California has a statute on DNA testing, Penal Code § 1405.  The state court found Cooper did not qualify, finding among other things that the tests Cooper wants would not be any better than the ones already done.  Instead of seeking review up the appellate chain, Cooper ran over to federal court and filed a civil rights suit under 42 U.S.C. §1983.  Can you use a federal civil suit as a de facto appeal from a state court decision in this manner?  No, the Ninth Circuit decided yesterday in Cooper v. Ramos, No. 11-57144.

The Rooker-Feldman doctrine instructs that federal district courts are without jurisdiction to hear direct appeals from the judgments of state courts.
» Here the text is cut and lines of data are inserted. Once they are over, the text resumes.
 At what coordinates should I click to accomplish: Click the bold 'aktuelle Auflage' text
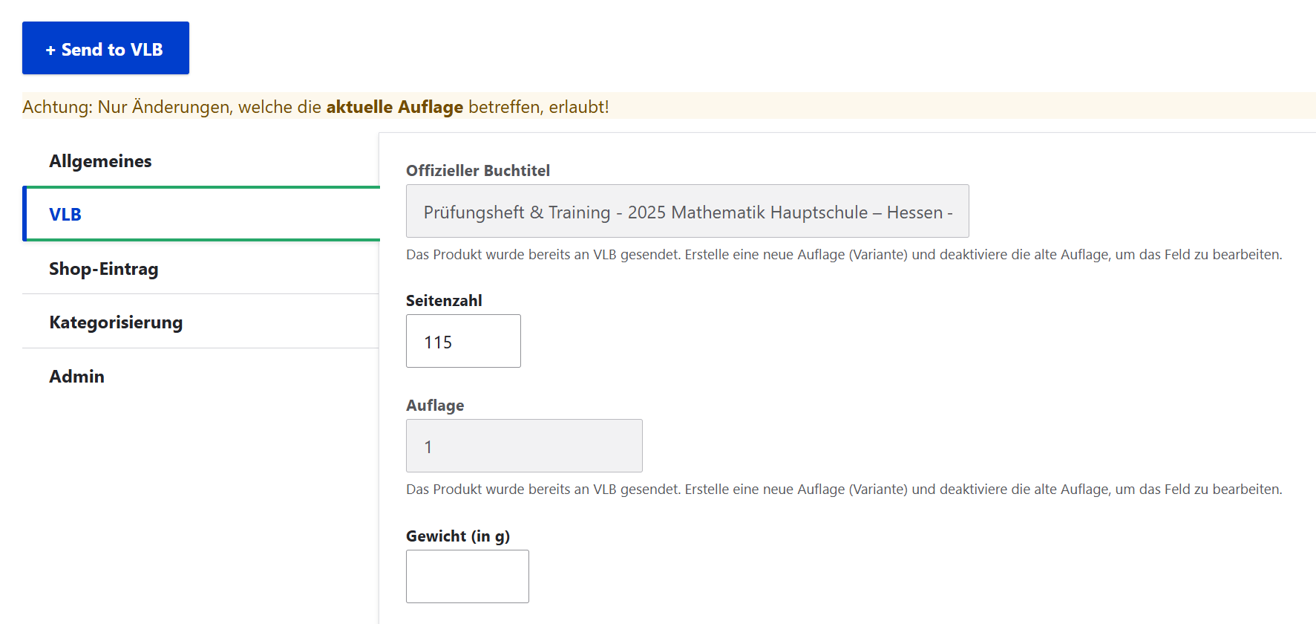pyautogui.click(x=394, y=107)
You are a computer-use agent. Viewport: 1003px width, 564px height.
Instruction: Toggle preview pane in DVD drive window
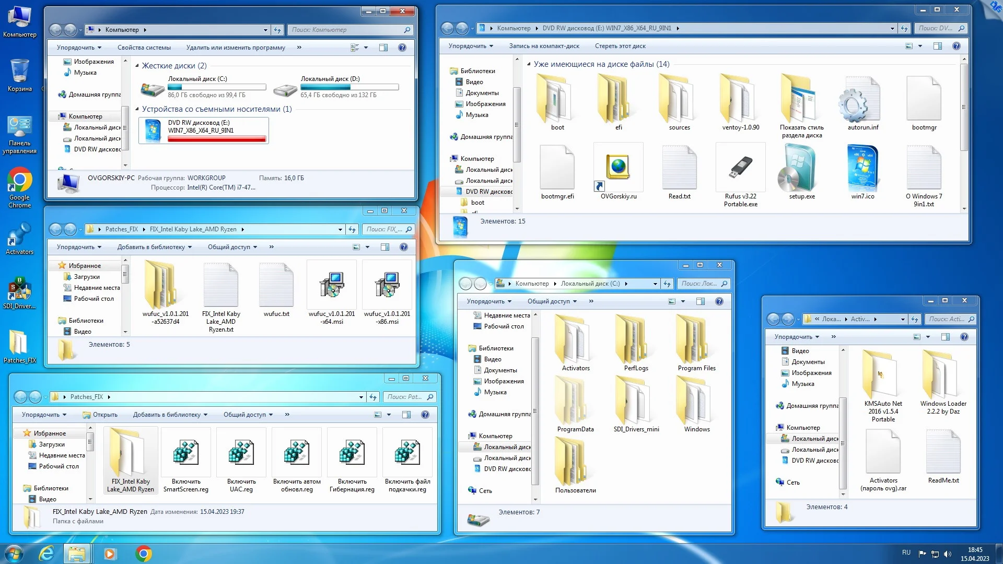[x=938, y=46]
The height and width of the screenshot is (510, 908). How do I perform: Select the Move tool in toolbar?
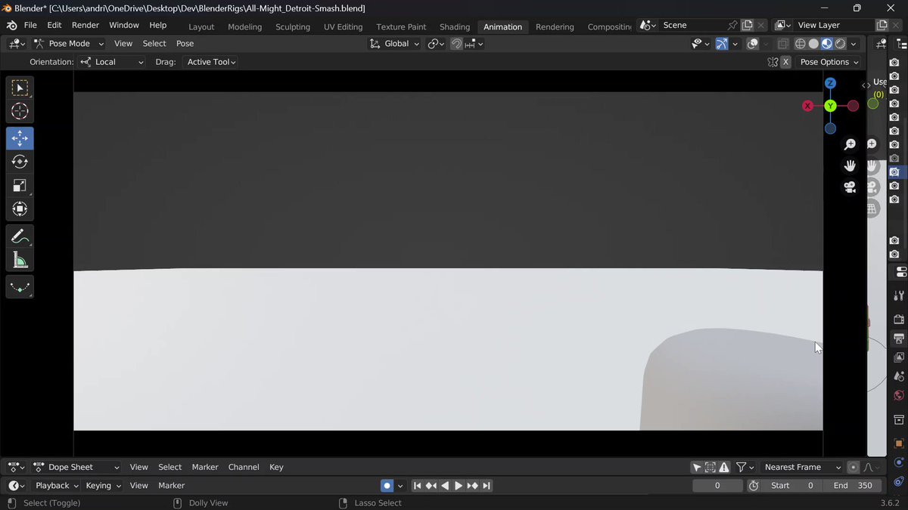(x=20, y=138)
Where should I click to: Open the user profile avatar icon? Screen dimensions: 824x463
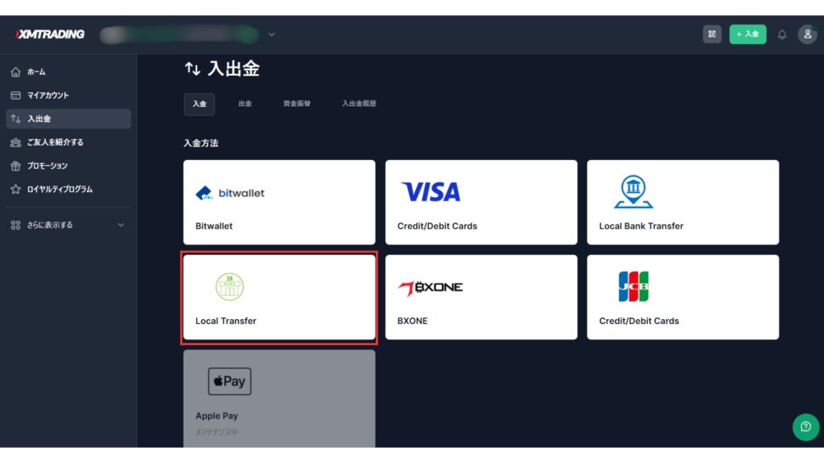[x=806, y=35]
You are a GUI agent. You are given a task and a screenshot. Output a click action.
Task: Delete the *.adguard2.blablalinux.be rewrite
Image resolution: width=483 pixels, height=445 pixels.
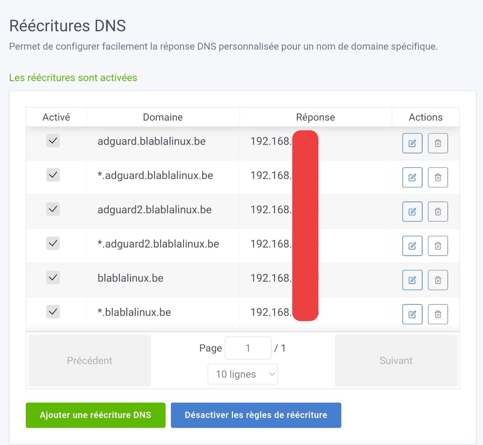coord(438,246)
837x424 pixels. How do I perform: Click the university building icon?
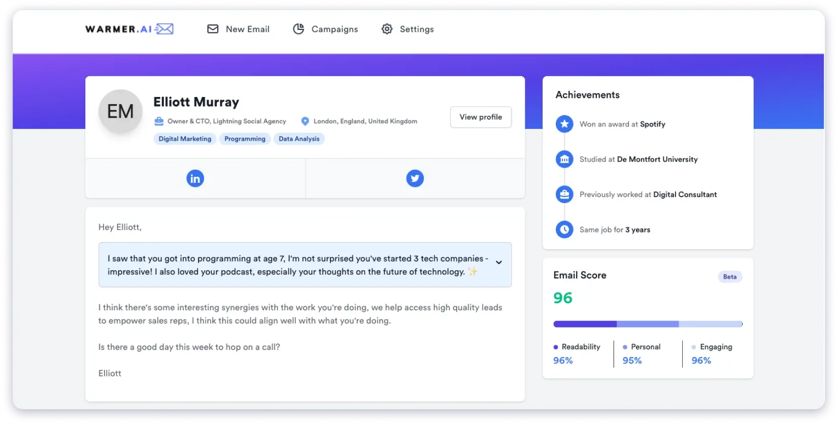564,159
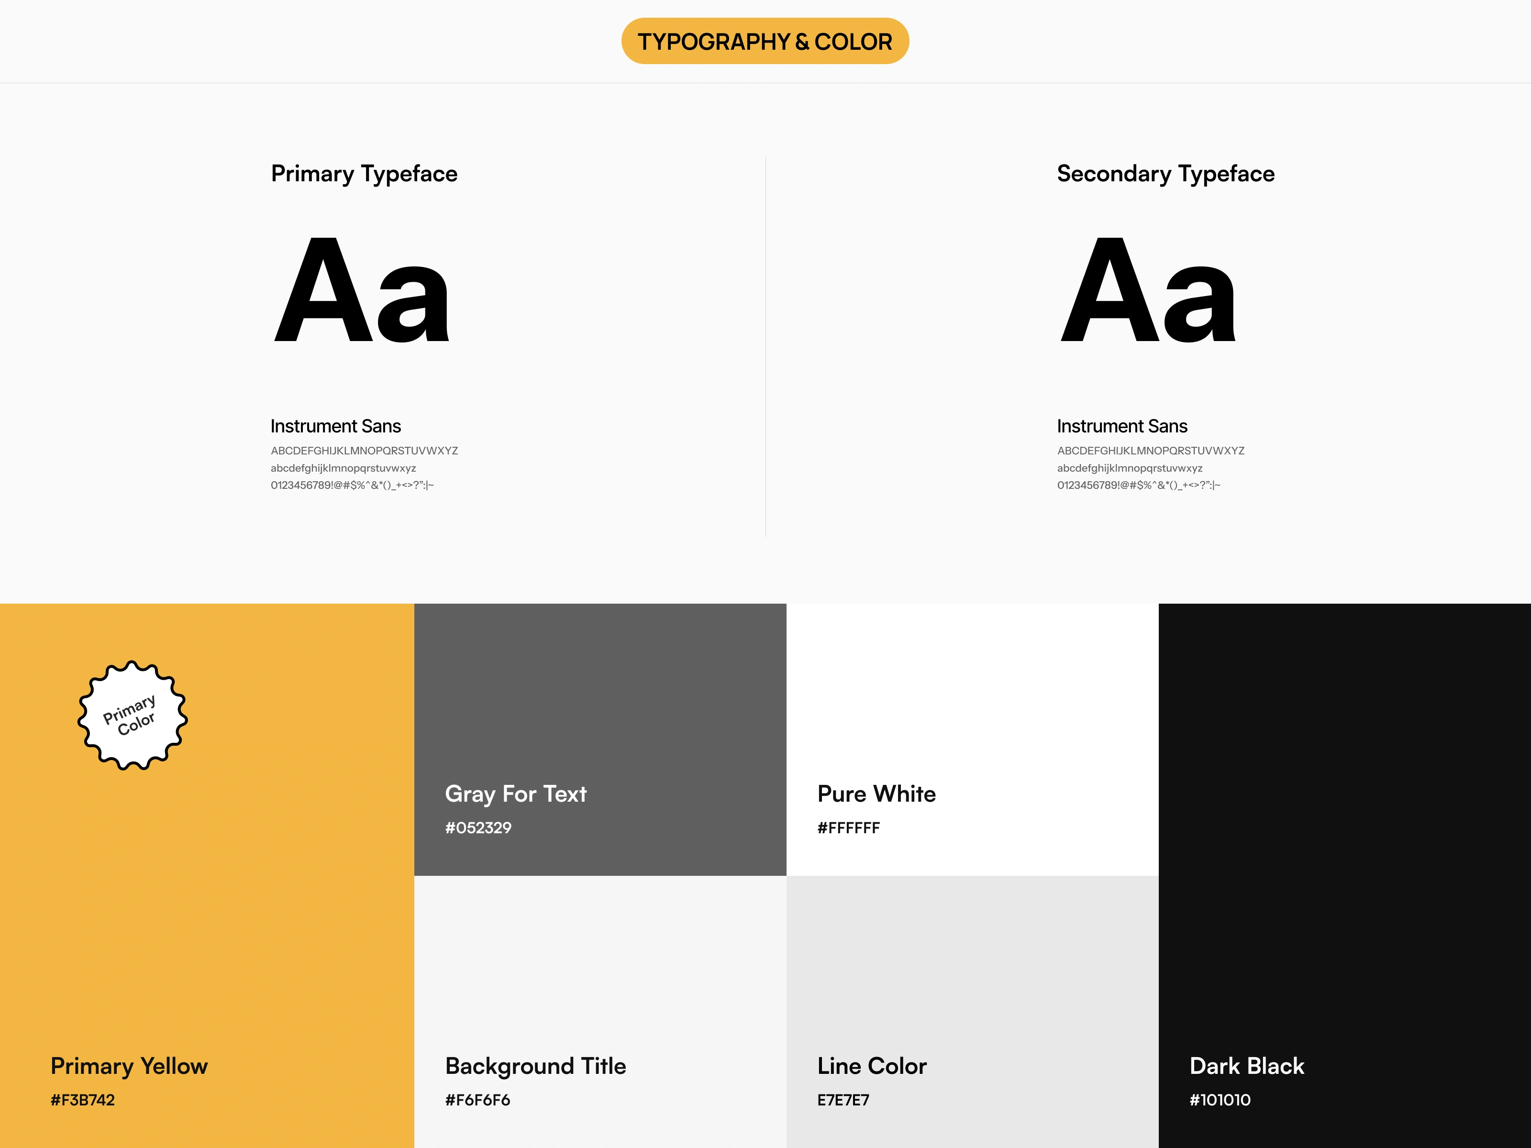The image size is (1531, 1148).
Task: Click the E7E7E7 hex code text
Action: (x=843, y=1100)
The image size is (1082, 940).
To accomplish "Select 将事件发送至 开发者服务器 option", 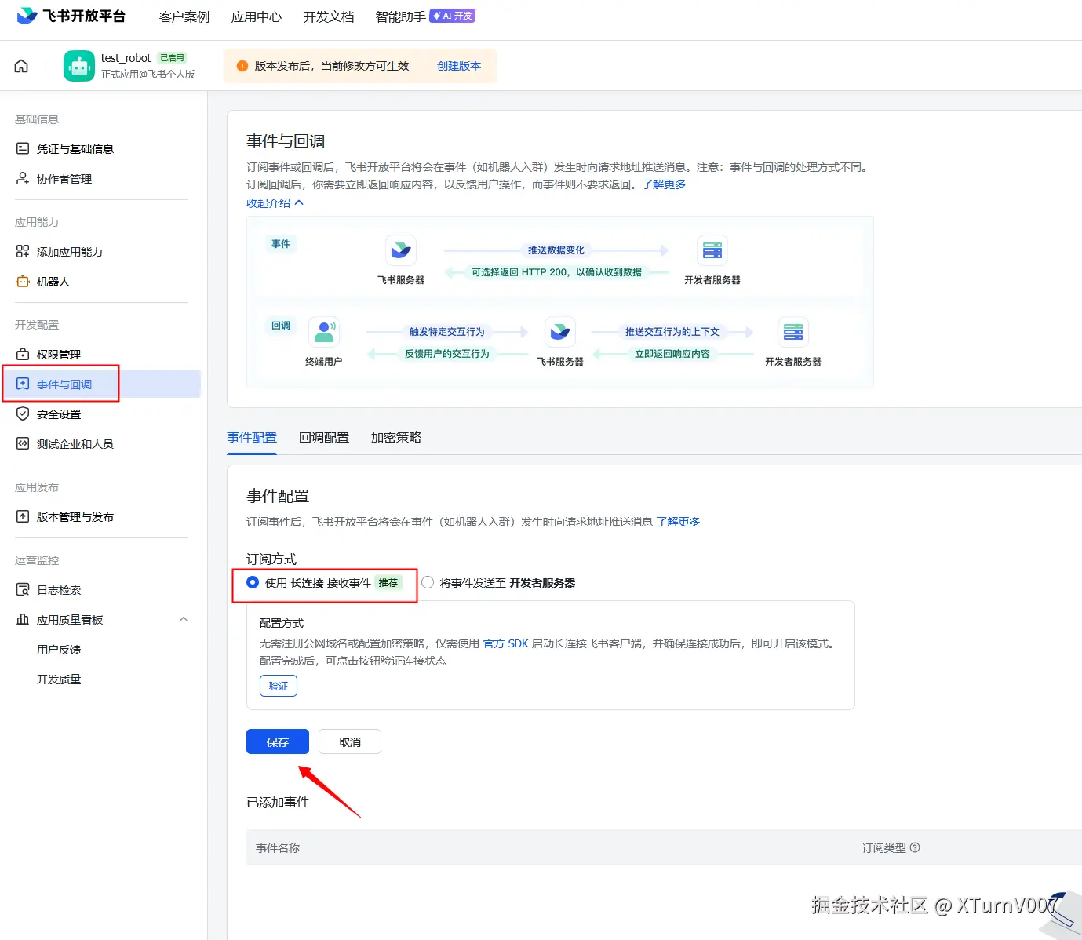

Congress, in 28 U.S.C. § 1257, vests the United States Supreme Court, not the lower federal courts, with appellate jurisdiction over state court judgments. Lance v. Dennis, 546 U.S. 459, 463 (2006) (per curiam). Accordingly, "[r]eview of such judgments may be had only in [the Supreme] Court." District of Columbia Court of Appeals v. Feldman, 460 U.S. 462, 482 (1983). The doctrine bars a district court from exercising jurisdiction not only over an action explicitly styled as a direct appeal, but also over the "de facto equivalent" of such an appeal. Noel v. Hall, 341 F.3d 1148, 1155 (9th Cir. 2003).

The opinion is by Judge McKeown, with Judges Gould and Tallman concurring.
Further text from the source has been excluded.